## WORK TO COMPLETE
The records that follow are to be repeated without alteration.

(Saved data entries)
____
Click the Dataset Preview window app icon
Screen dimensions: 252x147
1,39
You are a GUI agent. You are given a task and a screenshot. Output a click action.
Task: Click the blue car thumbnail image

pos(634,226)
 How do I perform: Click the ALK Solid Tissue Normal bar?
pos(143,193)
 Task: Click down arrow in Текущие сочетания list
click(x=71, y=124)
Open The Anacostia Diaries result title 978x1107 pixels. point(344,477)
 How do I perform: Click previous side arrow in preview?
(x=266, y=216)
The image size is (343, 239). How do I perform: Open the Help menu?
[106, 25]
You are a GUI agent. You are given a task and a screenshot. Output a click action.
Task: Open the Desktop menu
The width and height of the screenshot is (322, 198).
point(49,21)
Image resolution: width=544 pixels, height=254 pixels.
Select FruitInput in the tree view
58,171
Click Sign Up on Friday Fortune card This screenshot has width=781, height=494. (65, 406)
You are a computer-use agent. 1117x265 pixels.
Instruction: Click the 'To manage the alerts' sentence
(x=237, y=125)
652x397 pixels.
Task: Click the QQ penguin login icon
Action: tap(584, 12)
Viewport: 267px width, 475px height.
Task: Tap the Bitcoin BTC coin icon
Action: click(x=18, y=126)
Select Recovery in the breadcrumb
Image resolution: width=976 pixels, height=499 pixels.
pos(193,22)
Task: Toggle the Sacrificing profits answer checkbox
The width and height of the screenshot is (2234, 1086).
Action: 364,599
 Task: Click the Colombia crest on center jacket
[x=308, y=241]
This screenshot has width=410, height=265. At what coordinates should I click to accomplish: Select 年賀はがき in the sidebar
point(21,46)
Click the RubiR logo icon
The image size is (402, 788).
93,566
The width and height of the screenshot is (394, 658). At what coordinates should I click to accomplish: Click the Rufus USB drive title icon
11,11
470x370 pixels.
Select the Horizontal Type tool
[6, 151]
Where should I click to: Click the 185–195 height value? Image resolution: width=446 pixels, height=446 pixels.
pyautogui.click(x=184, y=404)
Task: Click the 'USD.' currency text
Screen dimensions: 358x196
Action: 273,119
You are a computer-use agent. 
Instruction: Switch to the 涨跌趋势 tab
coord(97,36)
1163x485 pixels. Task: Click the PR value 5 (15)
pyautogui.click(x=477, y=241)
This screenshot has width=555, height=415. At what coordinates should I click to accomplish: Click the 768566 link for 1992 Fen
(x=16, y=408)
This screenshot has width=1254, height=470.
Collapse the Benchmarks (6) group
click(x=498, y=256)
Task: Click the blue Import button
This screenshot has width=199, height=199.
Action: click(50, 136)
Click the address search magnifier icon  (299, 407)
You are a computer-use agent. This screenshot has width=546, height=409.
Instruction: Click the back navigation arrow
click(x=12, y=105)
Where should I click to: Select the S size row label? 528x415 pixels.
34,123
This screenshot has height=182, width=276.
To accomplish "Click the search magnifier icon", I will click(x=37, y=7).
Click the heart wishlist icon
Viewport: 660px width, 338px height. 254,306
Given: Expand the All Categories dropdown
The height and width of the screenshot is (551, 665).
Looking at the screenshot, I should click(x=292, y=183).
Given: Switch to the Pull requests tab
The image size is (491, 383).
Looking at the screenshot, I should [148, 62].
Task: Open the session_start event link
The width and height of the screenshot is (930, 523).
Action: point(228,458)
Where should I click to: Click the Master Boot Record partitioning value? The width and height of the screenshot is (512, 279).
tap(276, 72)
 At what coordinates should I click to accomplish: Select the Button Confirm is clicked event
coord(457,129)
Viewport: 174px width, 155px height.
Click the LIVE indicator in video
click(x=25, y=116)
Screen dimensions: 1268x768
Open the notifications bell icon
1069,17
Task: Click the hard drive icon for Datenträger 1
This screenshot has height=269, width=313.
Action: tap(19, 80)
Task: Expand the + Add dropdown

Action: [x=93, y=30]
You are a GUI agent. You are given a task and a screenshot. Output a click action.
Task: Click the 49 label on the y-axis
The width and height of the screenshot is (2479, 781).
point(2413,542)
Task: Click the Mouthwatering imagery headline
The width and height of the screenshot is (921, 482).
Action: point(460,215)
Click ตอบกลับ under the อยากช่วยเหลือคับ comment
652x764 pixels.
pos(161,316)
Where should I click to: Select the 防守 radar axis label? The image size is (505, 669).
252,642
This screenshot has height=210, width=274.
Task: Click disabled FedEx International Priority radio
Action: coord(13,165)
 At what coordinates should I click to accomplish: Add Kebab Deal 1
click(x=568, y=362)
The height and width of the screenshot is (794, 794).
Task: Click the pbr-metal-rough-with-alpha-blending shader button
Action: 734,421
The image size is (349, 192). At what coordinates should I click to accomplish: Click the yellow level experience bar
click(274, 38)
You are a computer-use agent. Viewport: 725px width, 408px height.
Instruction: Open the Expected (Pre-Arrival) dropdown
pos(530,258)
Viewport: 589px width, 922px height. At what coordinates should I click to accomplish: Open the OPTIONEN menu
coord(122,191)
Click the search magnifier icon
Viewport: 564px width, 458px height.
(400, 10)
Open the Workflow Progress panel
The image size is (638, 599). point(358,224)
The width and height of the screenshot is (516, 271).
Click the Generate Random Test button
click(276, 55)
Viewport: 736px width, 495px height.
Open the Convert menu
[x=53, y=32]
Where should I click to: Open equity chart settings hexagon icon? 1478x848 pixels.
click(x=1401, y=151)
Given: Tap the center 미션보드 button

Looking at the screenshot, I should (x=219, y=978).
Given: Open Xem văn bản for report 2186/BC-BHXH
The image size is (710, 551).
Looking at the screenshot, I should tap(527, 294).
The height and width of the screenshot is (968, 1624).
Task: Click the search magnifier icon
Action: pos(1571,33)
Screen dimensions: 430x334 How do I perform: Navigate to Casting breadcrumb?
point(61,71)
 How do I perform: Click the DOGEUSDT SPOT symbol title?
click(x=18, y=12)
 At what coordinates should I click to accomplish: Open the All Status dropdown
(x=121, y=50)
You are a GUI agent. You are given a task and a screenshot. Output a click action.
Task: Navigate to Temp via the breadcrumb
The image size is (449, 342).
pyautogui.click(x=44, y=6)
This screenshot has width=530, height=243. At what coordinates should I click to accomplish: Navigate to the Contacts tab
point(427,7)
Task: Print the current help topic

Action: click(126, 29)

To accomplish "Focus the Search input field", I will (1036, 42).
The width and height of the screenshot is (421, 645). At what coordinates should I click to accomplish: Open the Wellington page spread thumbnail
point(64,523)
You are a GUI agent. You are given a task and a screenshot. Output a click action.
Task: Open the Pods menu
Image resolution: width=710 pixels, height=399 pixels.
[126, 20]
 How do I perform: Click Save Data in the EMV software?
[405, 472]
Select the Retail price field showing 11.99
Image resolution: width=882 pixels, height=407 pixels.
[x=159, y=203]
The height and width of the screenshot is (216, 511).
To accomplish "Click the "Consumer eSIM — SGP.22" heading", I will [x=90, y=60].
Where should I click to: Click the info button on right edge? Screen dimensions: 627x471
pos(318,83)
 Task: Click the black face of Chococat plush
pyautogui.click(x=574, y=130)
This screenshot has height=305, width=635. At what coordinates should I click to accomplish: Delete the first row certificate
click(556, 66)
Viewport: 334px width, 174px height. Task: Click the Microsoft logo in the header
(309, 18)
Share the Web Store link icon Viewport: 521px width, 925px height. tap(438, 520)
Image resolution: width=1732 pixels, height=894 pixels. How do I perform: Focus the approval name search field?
____
## WRITTEN SOLUTION
Click the Dataset Preview window app icon
Screen dimensions: 252x147
1,39
You are a GUI agent. You are given a task and a screenshot. Output a click action.
Task: Click the blue car thumbnail image

pos(634,226)
 How do I perform: Click the ALK Solid Tissue Normal bar?
pos(143,193)
 Task: Click down arrow in Текущие сочетания list
click(x=71, y=124)
Open The Anacostia Diaries result title 978x1107 pixels. point(344,477)
 How do I perform: Click previous side arrow in preview?
(x=266, y=216)
The image size is (343, 239). How do I perform: Open the Help menu?
[106, 25]
You are a GUI agent. You are given a task and a screenshot. Output a click action.
Task: Open the Desktop menu
The width and height of the screenshot is (322, 198).
point(49,21)
Image resolution: width=544 pixels, height=254 pixels.
Select FruitInput in the tree view
58,171
Click Sign Up on Friday Fortune card This screenshot has width=781, height=494. (65, 406)
You are a computer-use agent. 1117x265 pixels.
Instruction: Click the 'To manage the alerts' sentence
(x=237, y=125)
652x397 pixels.
Task: Click the QQ penguin login icon
Action: tap(584, 12)
Viewport: 267px width, 475px height.
Task: Tap the Bitcoin BTC coin icon
Action: click(x=18, y=126)
Select Recovery in the breadcrumb
Image resolution: width=976 pixels, height=499 pixels.
pos(193,22)
Task: Toggle the Sacrificing profits answer checkbox
The width and height of the screenshot is (2234, 1086).
Action: 364,599
 Task: Click the Colombia crest on center jacket
[x=308, y=241]
This screenshot has width=410, height=265. At what coordinates should I click to accomplish: Select 年賀はがき in the sidebar
point(21,46)
Click the RubiR logo icon
The image size is (402, 788).
93,566
The width and height of the screenshot is (394, 658). At what coordinates should I click to accomplish: Click the Rufus USB drive title icon
11,11
470x370 pixels.
Select the Horizontal Type tool
[6, 151]
Where should I click to: Click the 185–195 height value? Image resolution: width=446 pixels, height=446 pixels.
pyautogui.click(x=184, y=404)
Task: Click the 'USD.' currency text
Screen dimensions: 358x196
Action: 273,119
You are a computer-use agent. 
Instruction: Switch to the 涨跌趋势 tab
coord(97,36)
1163x485 pixels. Task: Click the PR value 5 (15)
pyautogui.click(x=477, y=241)
This screenshot has width=555, height=415. At what coordinates should I click to accomplish: Click the 768566 link for 1992 Fen
(x=16, y=408)
This screenshot has width=1254, height=470.
Collapse the Benchmarks (6) group
click(x=498, y=256)
Task: Click the blue Import button
This screenshot has width=199, height=199.
Action: click(50, 136)
Click the address search magnifier icon  (299, 407)
You are a computer-use agent. This screenshot has width=546, height=409.
Instruction: Click the back navigation arrow
click(x=12, y=105)
Where should I click to: Select the S size row label? 528x415 pixels.
34,123
This screenshot has height=182, width=276.
To accomplish "Click the search magnifier icon", I will click(x=37, y=7).
Click the heart wishlist icon
Viewport: 660px width, 338px height. 254,306
Given: Expand the All Categories dropdown
The height and width of the screenshot is (551, 665).
Looking at the screenshot, I should click(x=292, y=183).
Given: Switch to the Pull requests tab
The image size is (491, 383).
Looking at the screenshot, I should [148, 62].
Task: Open the session_start event link
The width and height of the screenshot is (930, 523).
Action: point(228,458)
Where should I click to: Click the Master Boot Record partitioning value? The width and height of the screenshot is (512, 279).
tap(276, 72)
 At what coordinates should I click to accomplish: Select the Button Confirm is clicked event
coord(457,129)
Viewport: 174px width, 155px height.
Click the LIVE indicator in video
click(x=25, y=116)
Screen dimensions: 1268x768
Open the notifications bell icon
1069,17
Task: Click the hard drive icon for Datenträger 1
This screenshot has height=269, width=313.
Action: tap(19, 80)
Task: Expand the + Add dropdown

Action: [x=93, y=30]
You are a GUI agent. You are given a task and a screenshot. Output a click action.
Task: Click the 49 label on the y-axis
The width and height of the screenshot is (2479, 781).
point(2413,542)
Task: Click the Mouthwatering imagery headline
The width and height of the screenshot is (921, 482).
Action: point(460,215)
Click ตอบกลับ under the อยากช่วยเหลือคับ comment
652x764 pixels.
pos(161,316)
Where should I click to: Select the 防守 radar axis label? The image size is (505, 669).
252,642
This screenshot has height=210, width=274.
Task: Click disabled FedEx International Priority radio
Action: coord(13,165)
 At what coordinates should I click to accomplish: Add Kebab Deal 1
click(x=568, y=362)
The height and width of the screenshot is (794, 794).
Task: Click the pbr-metal-rough-with-alpha-blending shader button
Action: 734,421
The image size is (349, 192). At what coordinates should I click to accomplish: Click the yellow level experience bar
click(274, 38)
You are a computer-use agent. Viewport: 725px width, 408px height.
Instruction: Open the Expected (Pre-Arrival) dropdown
pos(530,258)
Viewport: 589px width, 922px height. At what coordinates should I click to accomplish: Open the OPTIONEN menu
coord(122,191)
Click the search magnifier icon
Viewport: 564px width, 458px height.
(400, 10)
Open the Workflow Progress panel
The image size is (638, 599). point(358,224)
The width and height of the screenshot is (516, 271).
Click the Generate Random Test button
click(276, 55)
Viewport: 736px width, 495px height.
Open the Convert menu
[x=53, y=32]
Where should I click to: Open equity chart settings hexagon icon? 1478x848 pixels.
click(x=1401, y=151)
Given: Tap the center 미션보드 button

Looking at the screenshot, I should (x=219, y=978).
Given: Open Xem văn bản for report 2186/BC-BHXH
The image size is (710, 551).
Looking at the screenshot, I should tap(527, 294).
The height and width of the screenshot is (968, 1624).
Task: Click the search magnifier icon
Action: pos(1571,33)
Screen dimensions: 430x334 How do I perform: Navigate to Casting breadcrumb?
point(61,71)
 How do I perform: Click the DOGEUSDT SPOT symbol title?
click(x=18, y=12)
 At what coordinates should I click to accomplish: Open the All Status dropdown
(x=121, y=50)
You are a GUI agent. You are given a task and a screenshot. Output a click action.
Task: Navigate to Temp via the breadcrumb
The image size is (449, 342).
pyautogui.click(x=44, y=6)
This screenshot has width=530, height=243. At what coordinates should I click to accomplish: Navigate to the Contacts tab
point(427,7)
Task: Print the current help topic

Action: click(126, 29)

To accomplish "Focus the Search input field", I will (1036, 42).
The width and height of the screenshot is (421, 645). At what coordinates should I click to accomplish: Open the Wellington page spread thumbnail
point(64,523)
You are a GUI agent. You are given a task and a screenshot. Output a click action.
Task: Open the Pods menu
Image resolution: width=710 pixels, height=399 pixels.
[126, 20]
 How do I perform: Click Save Data in the EMV software?
[405, 472]
Select the Retail price field showing 11.99
Image resolution: width=882 pixels, height=407 pixels.
[x=159, y=203]
The height and width of the screenshot is (216, 511).
To accomplish "Click the "Consumer eSIM — SGP.22" heading", I will [x=90, y=60].
Where should I click to: Click the info button on right edge? Screen dimensions: 627x471
pos(318,83)
 Task: Click the black face of Chococat plush
pyautogui.click(x=574, y=130)
This screenshot has height=305, width=635. At what coordinates should I click to accomplish: Delete the first row certificate
click(556, 66)
Viewport: 334px width, 174px height. Task: Click the Microsoft logo in the header
(309, 18)
Share the Web Store link icon Viewport: 521px width, 925px height. tap(438, 520)
Image resolution: width=1732 pixels, height=894 pixels. How do I perform: Focus the approval name search field?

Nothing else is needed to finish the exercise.